Wednesday, February 27, 2008

Whose/What/Why is Identity /Are We Talking About?/Is it?/Important?

Alrighty then, Identity is contested. After all the readings about identity and technology, I confess to some identity-fatigue, but overall I was struck that not many authors even tried to define “identity,” as Helen Kennedy mentions. But alas, Kennedy only calls for more research on what it might mean to have a whole or fragmented identity.

I think Kennedy mentions Stuart Hall, and he certainly has discussed the meaning of identity as tied to culture and a host of social mechanisms. I don’t know what cutting edge is when it comes to identity and the Internet, but James Gee’s take on risk-taking and identity role-playing etc. would probably seen by Kennedy as falling short of interrogating the notion of anonymity as useful or even possible (still, her academic identity is not stable, she could’ve changed her mind?).

As for the her@ study sample Kennedy examines, I was a bit perplexed by her assessment of the homepages she examines. The personal pages featured images and collections from their lives, but I’m not sure why these seemed especially expressive of identity disclosure. I realize Kennedy is testing the claims of anonymity as a staple feature of internet social forums, and she acknowledges the different nature of homepages that invite images, links, and such, that can reveal much about the authors, but would she view white mainstream pages with the same features as “outing” one’s racial identity as she does with those of the women of color? Whose identity are we talking about here?

Wednesday, February 20, 2008

Pointing out the gendered electronic environment, this week’s readings emphasize the power of technology to heighten and possibly mitigate existing ideologies and cultural binaries. Laura Sullivan’s “Cyberbabes” reviews influential feminist theories that explore and reveal the objectification of the female image and websites that invite men (and women) to participate in this process. Her own experience with the “long hair” website demonstrates that the social construction of gendered identities and roles continues unabated if not assisted by the internet, which should come as no surprise, but the details of appropriating images opened my eyes to the different e-encounters gender enjoins. The gender gap is not only in the number of users, but in the different way that men and women use and are used by the Internet. The “gap” is still there (check out this Pew Study from 2005 ), but it continues to be viewed as a numbers contest and not a description of systemically enforced gender identities as such.

• _Written instruction 1_:
List every scholar the blog post mentions by full name.
The blog post and the rows after it are unrelated material.

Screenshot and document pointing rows
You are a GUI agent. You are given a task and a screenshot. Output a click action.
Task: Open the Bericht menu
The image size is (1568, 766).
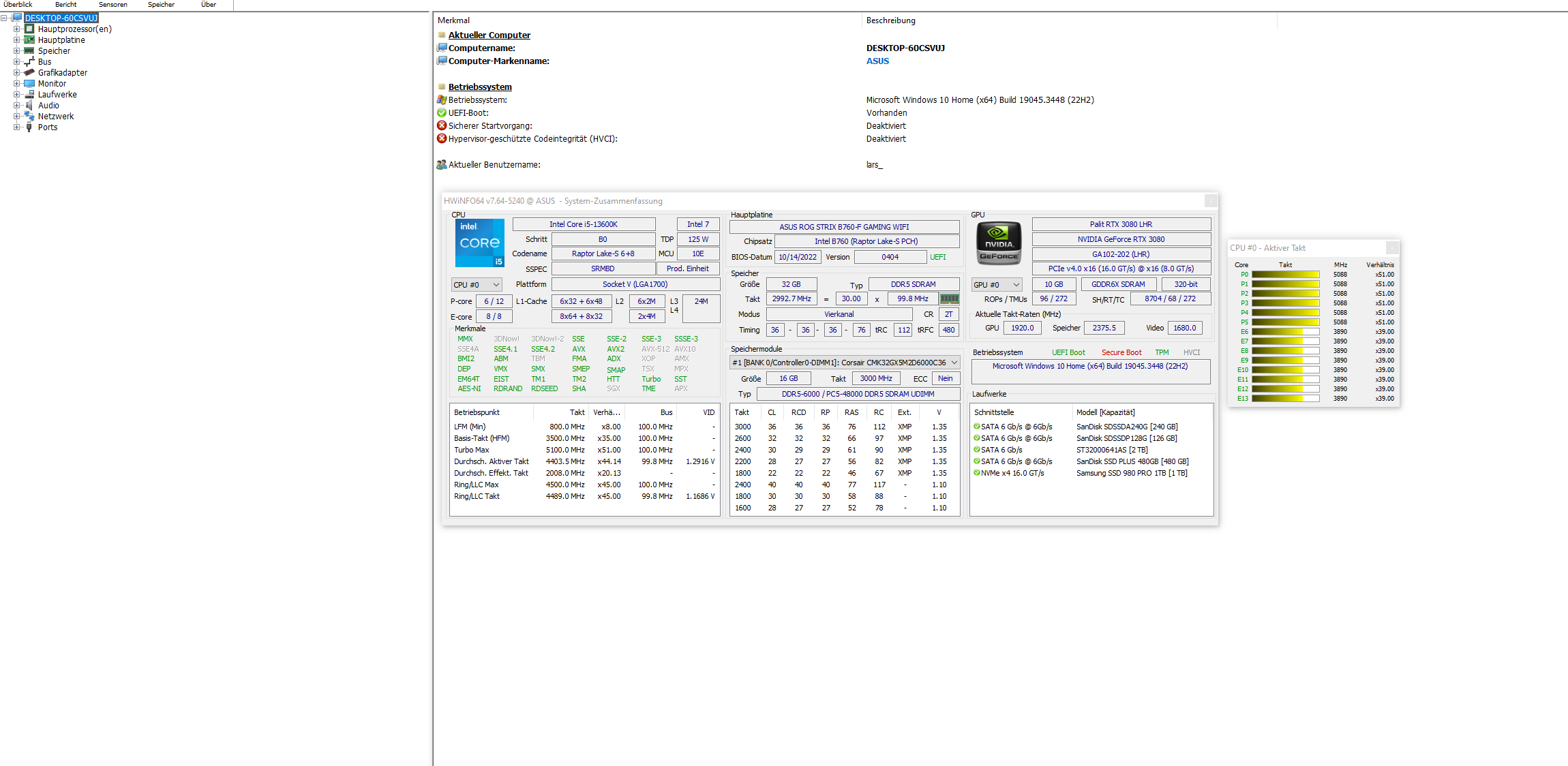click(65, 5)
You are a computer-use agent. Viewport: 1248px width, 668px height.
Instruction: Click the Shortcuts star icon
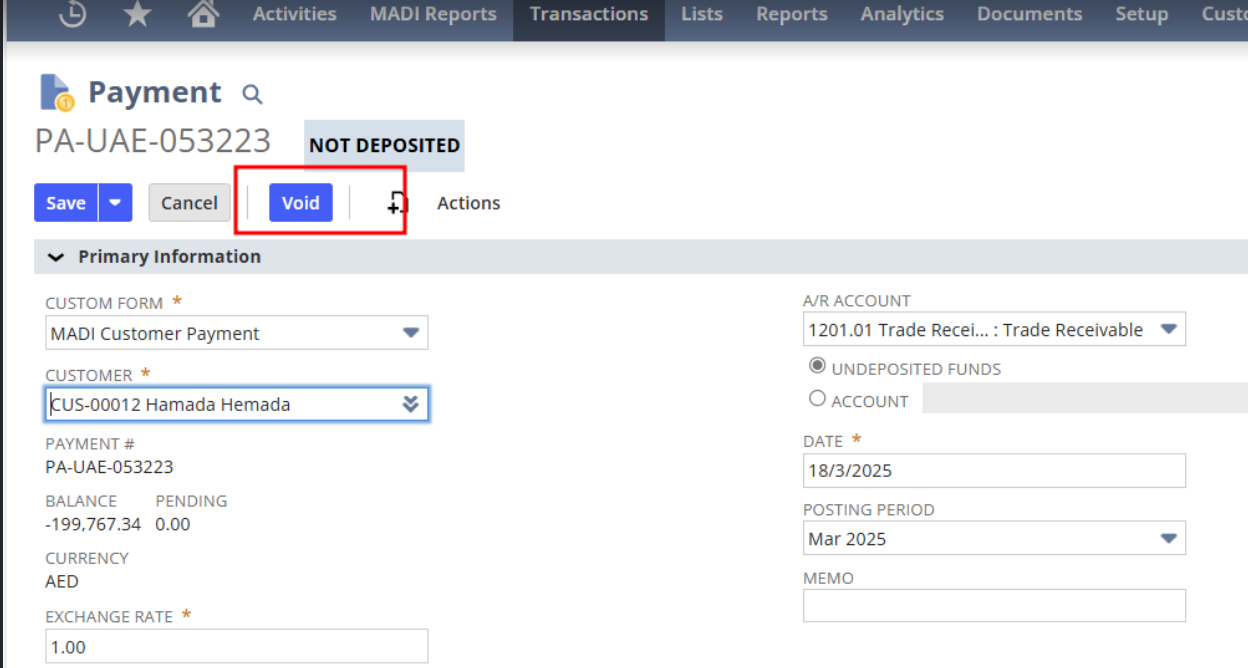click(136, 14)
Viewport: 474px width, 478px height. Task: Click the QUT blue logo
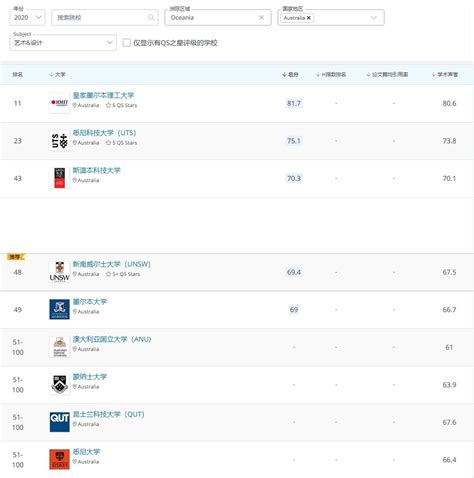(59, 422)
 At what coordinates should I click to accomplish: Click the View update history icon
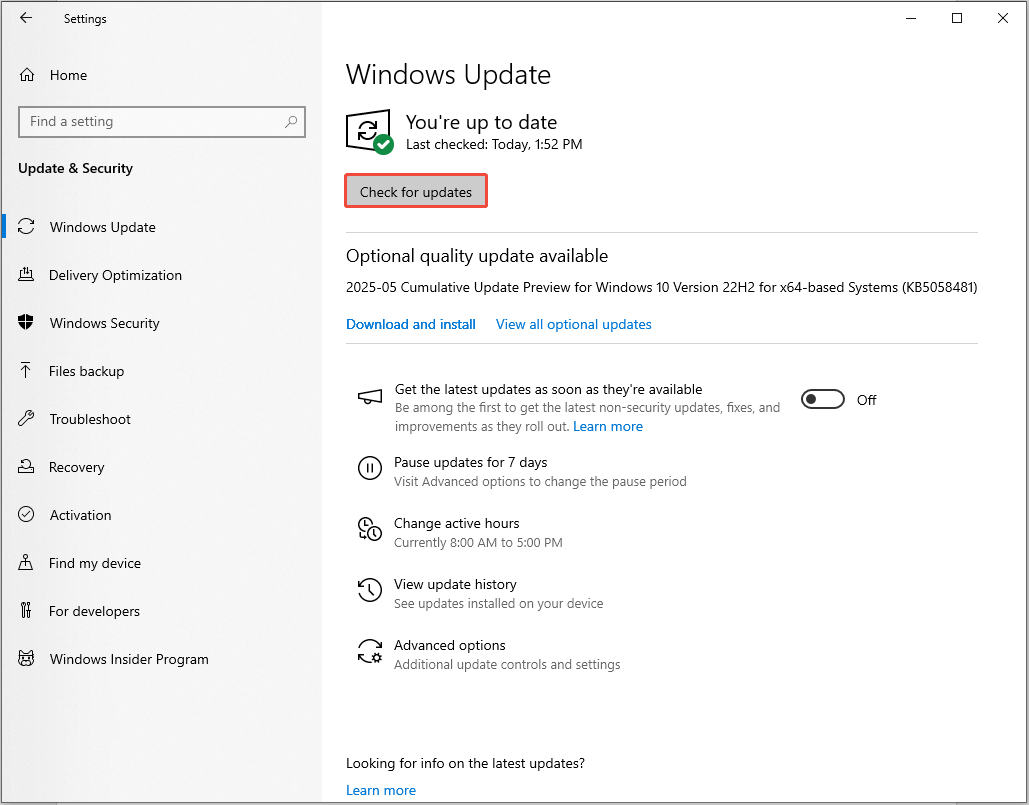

---

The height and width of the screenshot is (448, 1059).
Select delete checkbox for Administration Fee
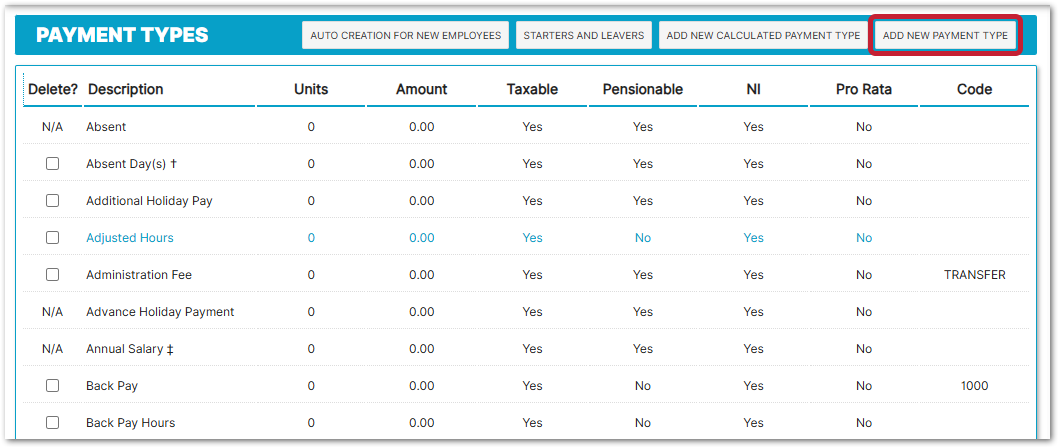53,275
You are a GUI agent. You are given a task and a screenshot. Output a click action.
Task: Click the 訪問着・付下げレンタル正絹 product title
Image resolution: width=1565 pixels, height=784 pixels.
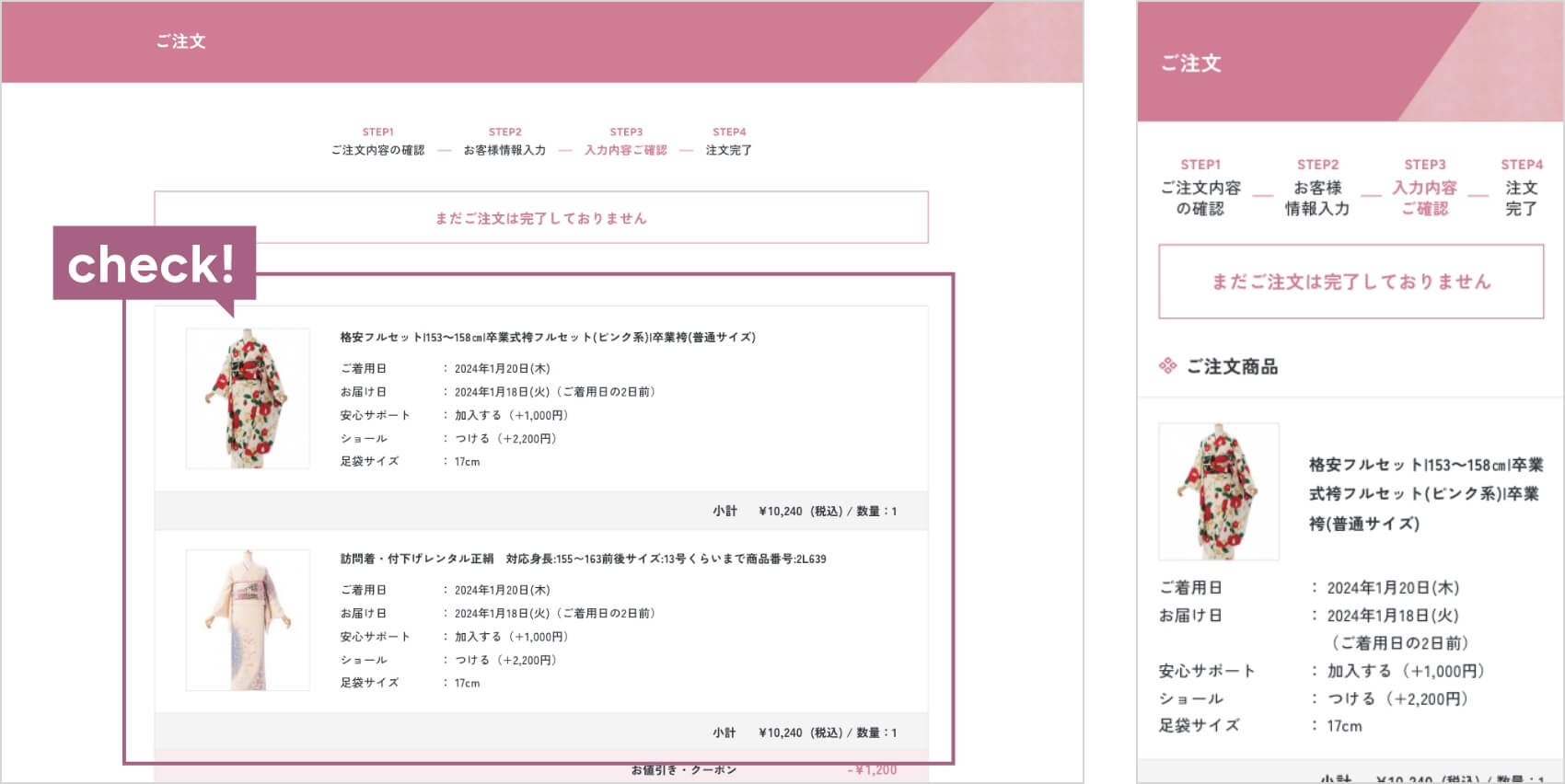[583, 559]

* * *

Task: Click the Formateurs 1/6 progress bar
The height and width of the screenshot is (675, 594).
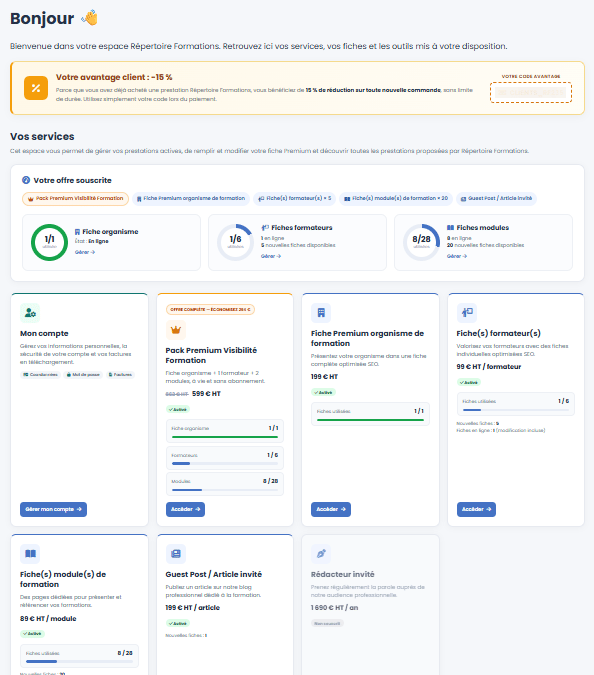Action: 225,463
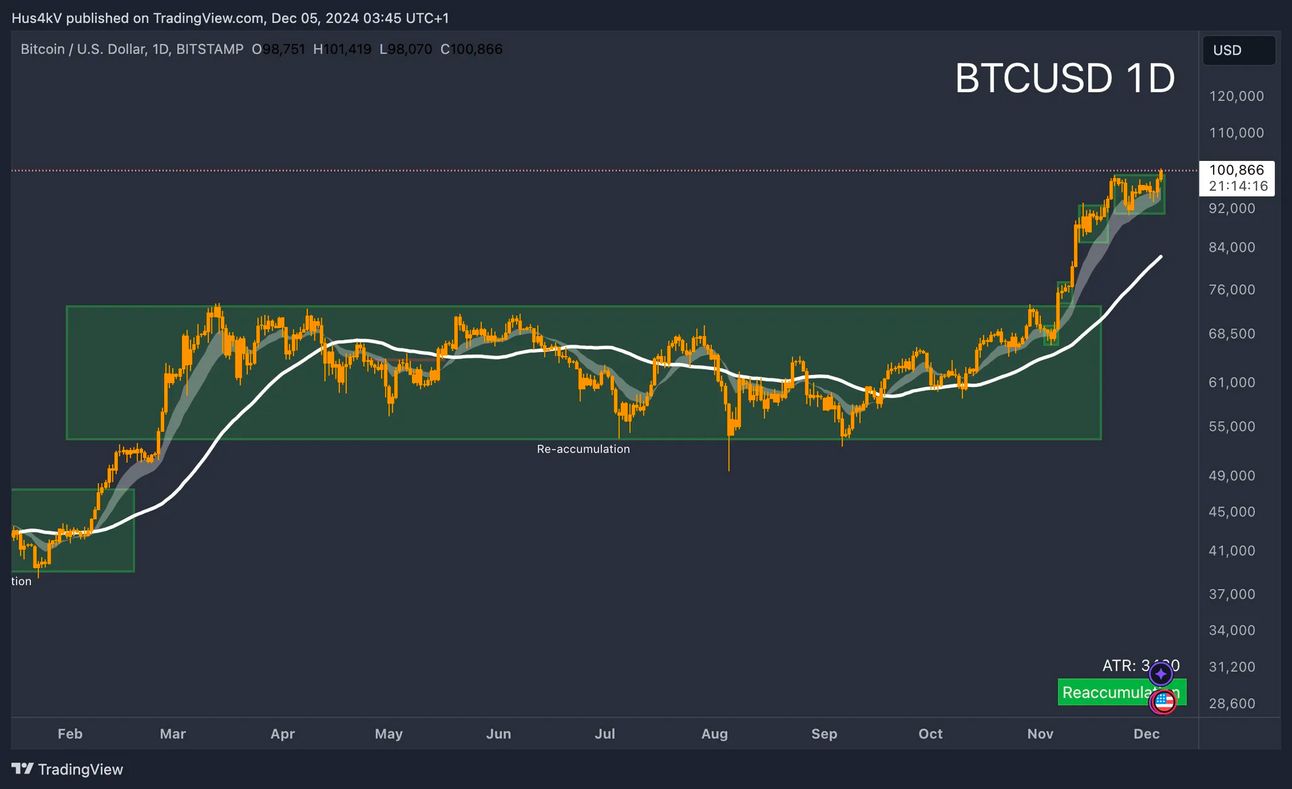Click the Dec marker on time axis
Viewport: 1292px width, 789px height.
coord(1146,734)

• _Written instruction 2_:
Quote the rows from the line containing "Task: Click the Formateurs 1/6 progress bar" through the line containing "coord(1146,734)", leaving out the pictures.

• _Final result 1_:
Helen Kennedy
Stuart Hall
James Gee
Laura Sullivan

• _Final result 2_:
Task: Click the Formateurs 1/6 progress bar
The height and width of the screenshot is (675, 594).
Action: 225,463
Click the Dec marker on time axis
Viewport: 1292px width, 789px height.
coord(1146,734)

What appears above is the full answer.